==== Data listing ====
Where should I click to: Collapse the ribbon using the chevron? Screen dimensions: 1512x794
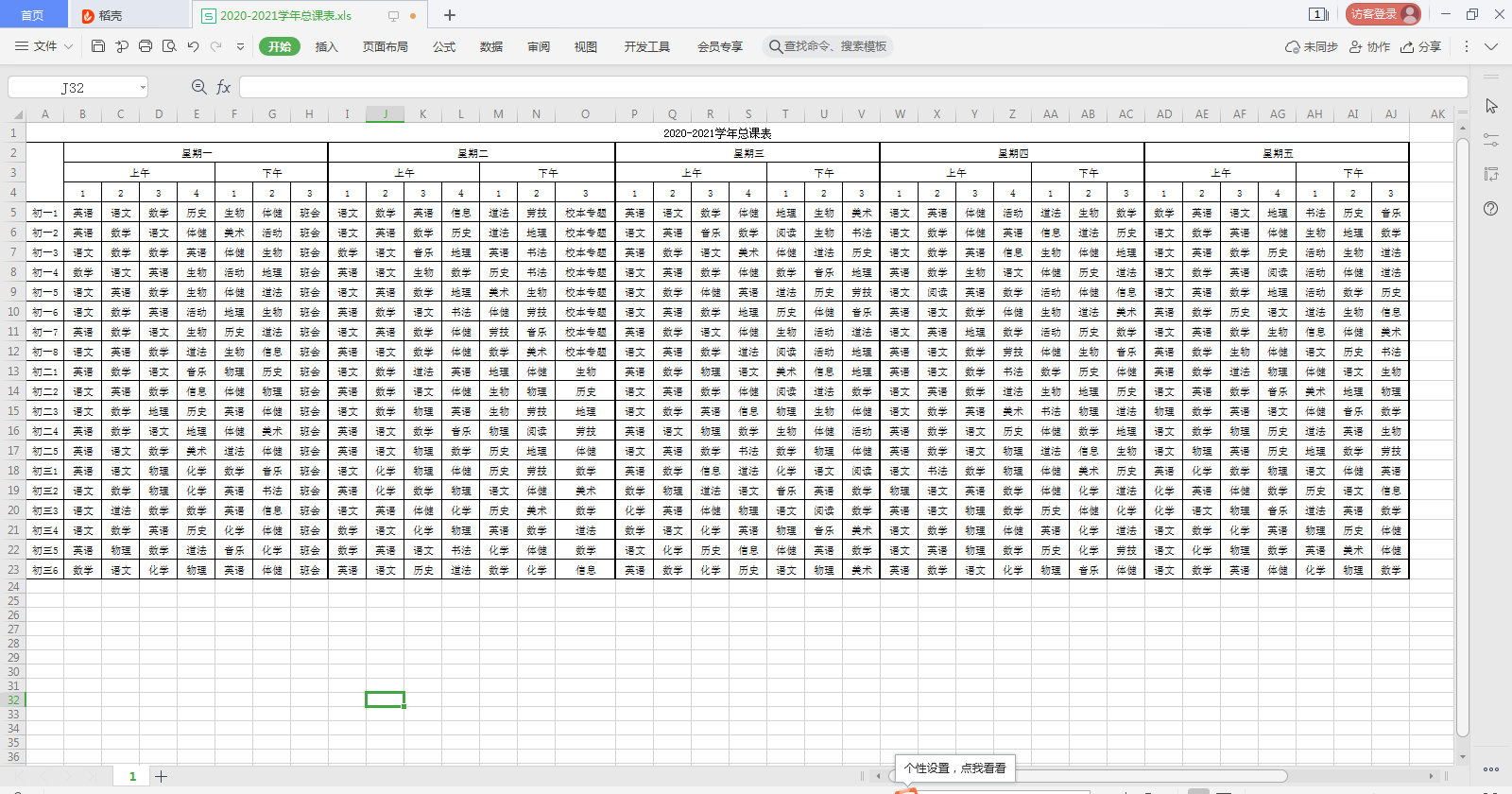pyautogui.click(x=1491, y=46)
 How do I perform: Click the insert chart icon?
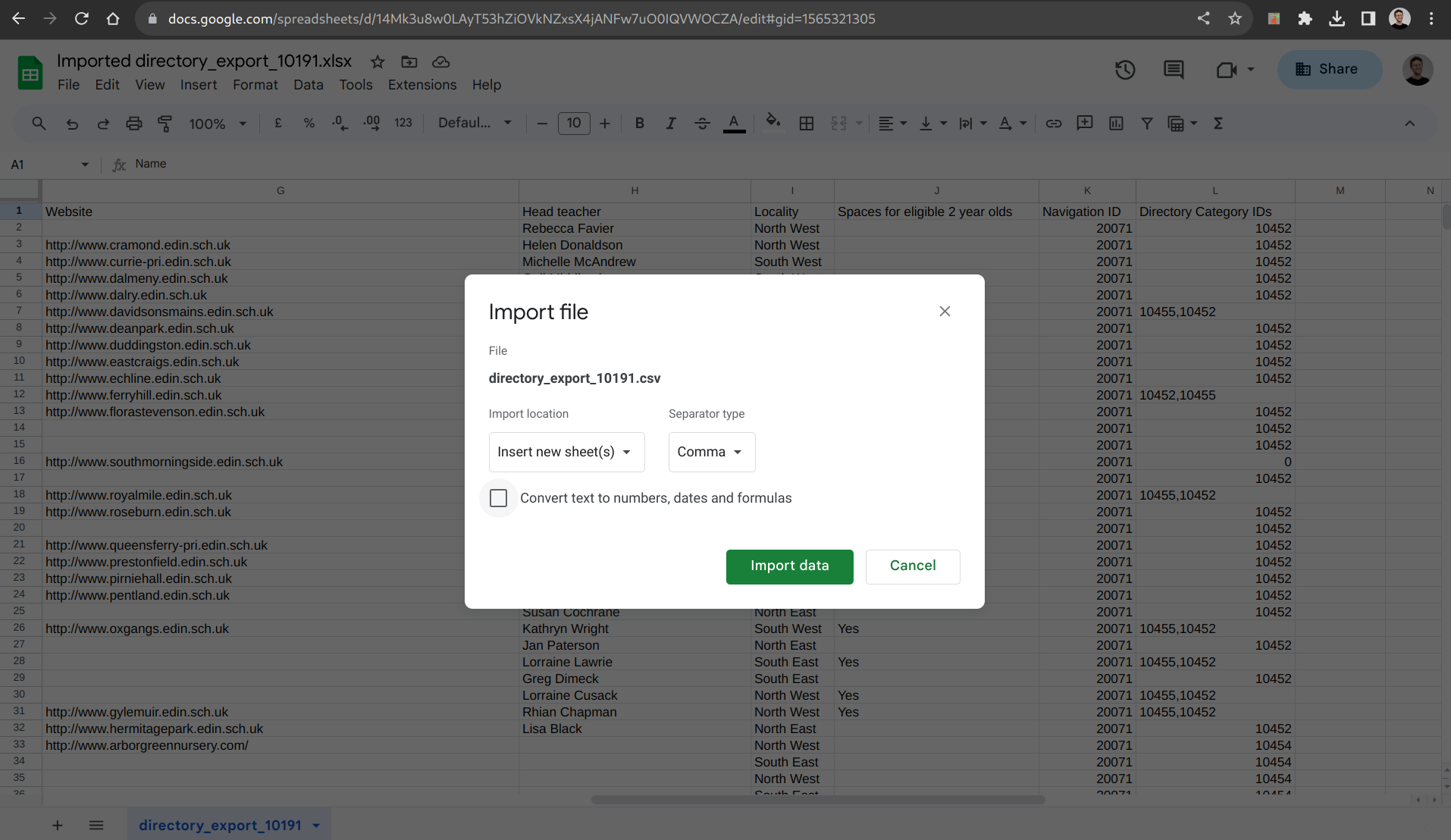tap(1116, 124)
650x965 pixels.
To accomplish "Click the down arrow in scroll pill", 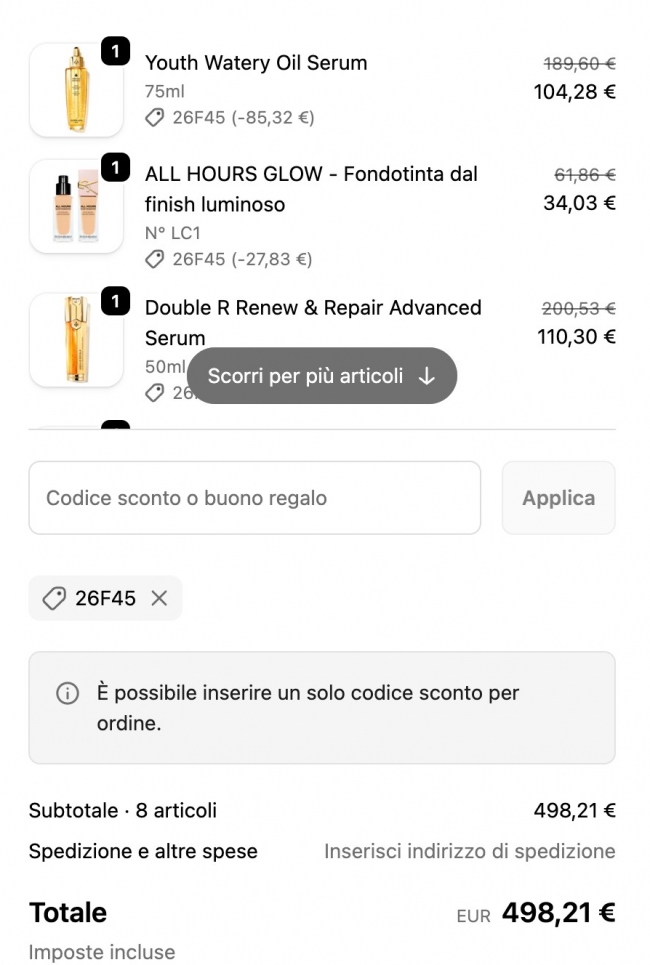I will click(x=427, y=376).
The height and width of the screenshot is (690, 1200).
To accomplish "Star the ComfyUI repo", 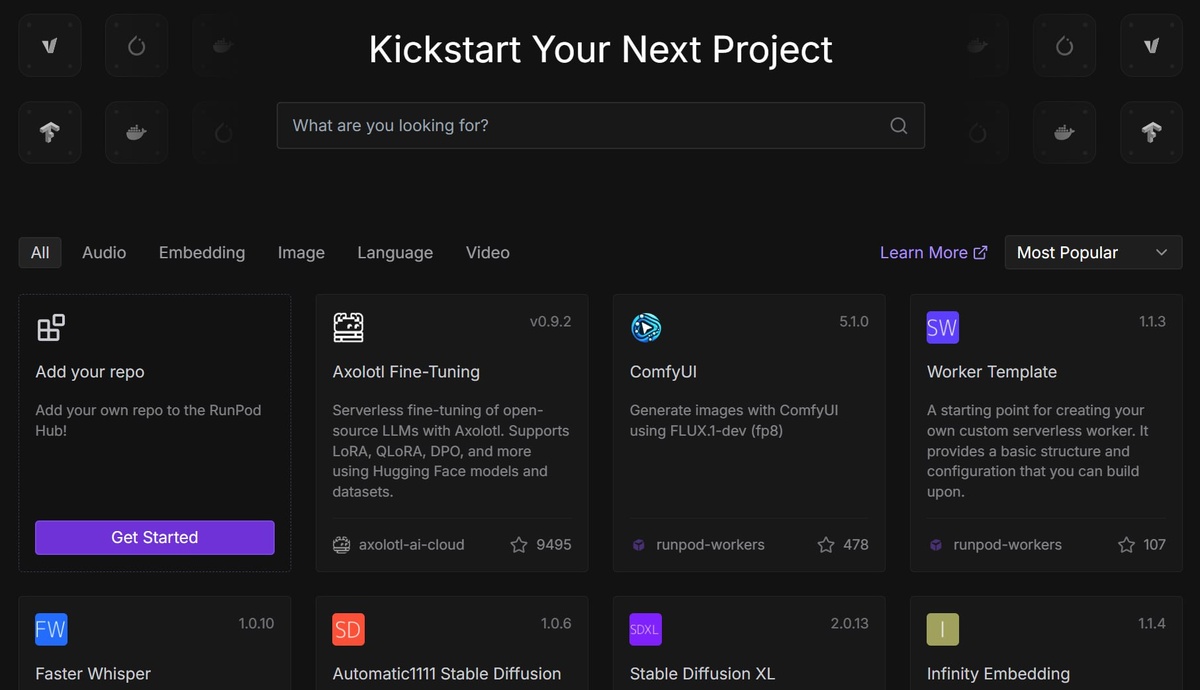I will pyautogui.click(x=826, y=545).
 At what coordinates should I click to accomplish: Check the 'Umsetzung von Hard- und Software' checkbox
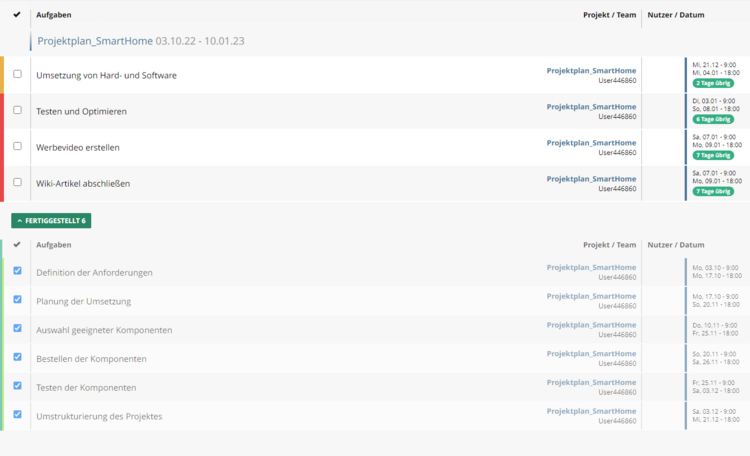17,74
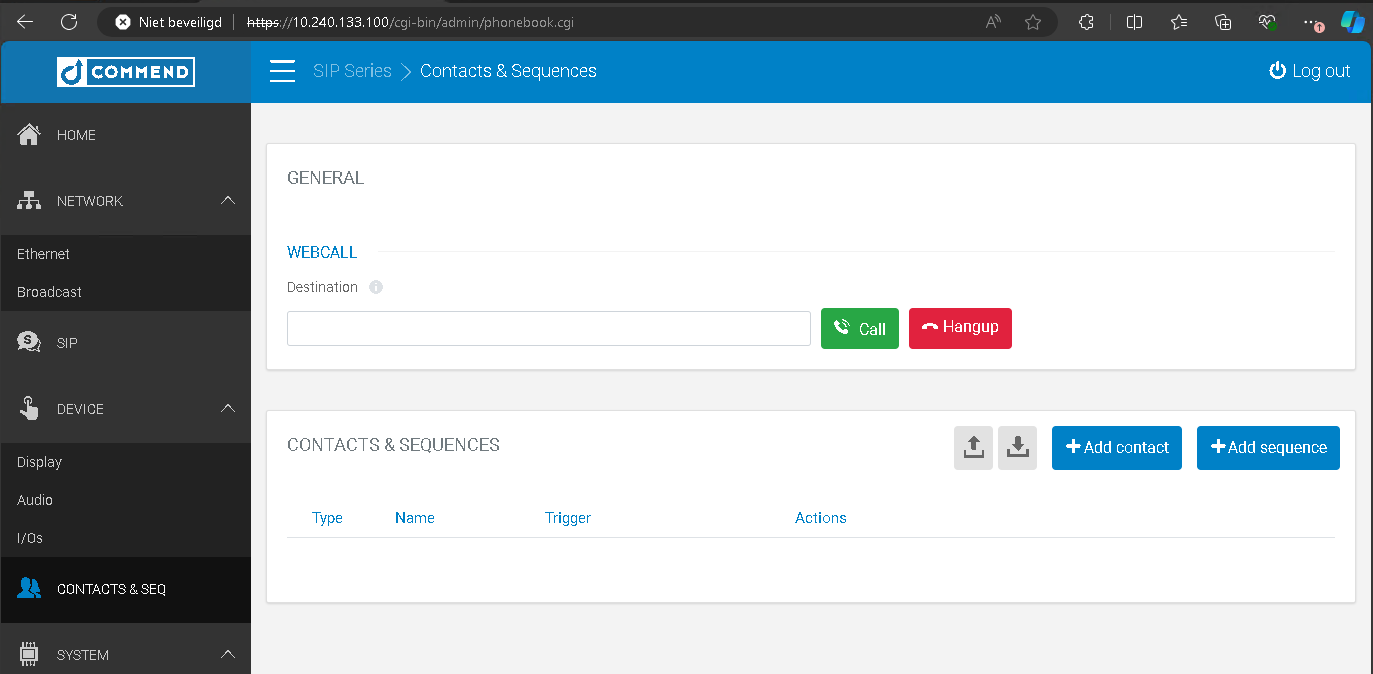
====
▸ About this exercise: Write out, word for word, the line containing "At what coordinates" and each line after it to the end of the data, and nothing more. Drop the pictures.

▸ Solution to the problem:
 At what coordinates should I click to accomplish: Check the 'Umsetzung von Hard- und Software' checkbox
17,74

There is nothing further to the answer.